Durante muchos años entendí la vida como una competencia.
Y no era una forma de decirlo: así la vivía. Crecí midiendo mi esfuerzo en tiempos, resultados y medallas. Aprendí que siempre hay alguien más rápido, más fuerte o más disciplinado… y que, si quería llegar lejos, tenía que dar un poco más que los demás.
Con el tiempo entendí que el deporte no solo me formó como atleta, también me formó como persona.
Me enseñó a ser constante, incluso cuando nadie está viendo.
A levantarme después de perder, aunque duela.
A confiar en los procesos, aunque los resultados tarden.
Me enseñó que las cosas no pasan por suerte, pasan porque decides intentarlo una y otra vez.
A ser una persona “extraordinaria”, entendiendo que se trata de una palabra compuesta “extra” y “ordinaria”. Una persona que da el extra.
Hoy me doy cuenta de que todo eso lo sigo usando fuera de las competencias deportivas.
Lo uso en mi trabajo, cuando las cosas no salen a la primera.
Lo uso en mi casa, en los días buenos y en los caóticos.
Lo uso como mamá, cuando toca tener paciencia, energía… y volver a empezar al día siguiente.

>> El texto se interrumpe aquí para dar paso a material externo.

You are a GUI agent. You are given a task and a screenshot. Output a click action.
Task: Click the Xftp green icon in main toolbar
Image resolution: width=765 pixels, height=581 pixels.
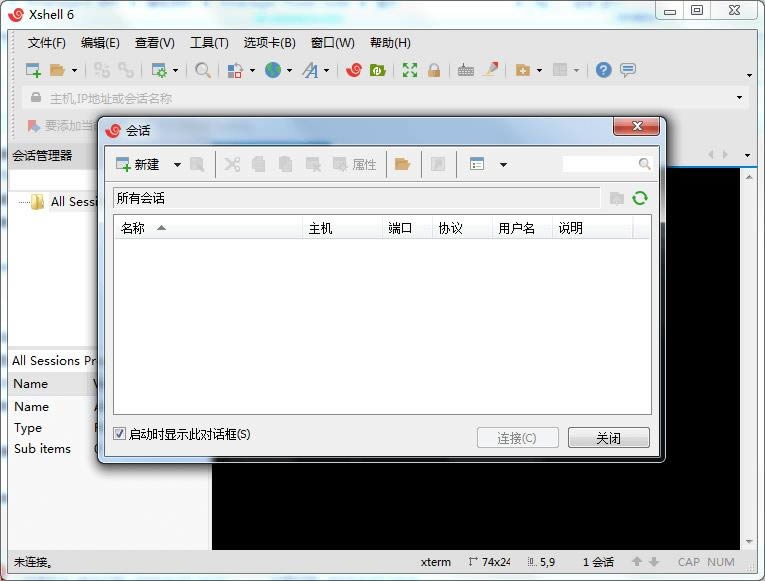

Porque la vida, aunque no se mida en medallas, también requiere disciplina, constancia y mucha resiliencia.
Claro, también aprendí algo importante: no todo en la vida se gana, no todo se controla y no todo tiene que ser perfecto. Pero eso no borra lo valioso que me dejó el deporte.
Al contrario, me ayudó a entender que la verdadera fortaleza no está solo en exigirnos, sino en sostenernos.
Hoy sigo creyendo en dar lo mejor de mí, ese “extra”.
Sigo creyendo en la disciplina, pero también en escucharme.
Sigo creyendo en avanzar, pero sin olvidar que también es válido hacer pausas.
El deporte me enseñó a no rendirme. A ser resiliente.
Y la vida me ha enseñado a hacerlo con equilibrio.
Y entre esas dos cosas, sigo aprendiendo todos los días.
Porque al final, no se trata solo de llegar… sino de quién te conviertes en el camino.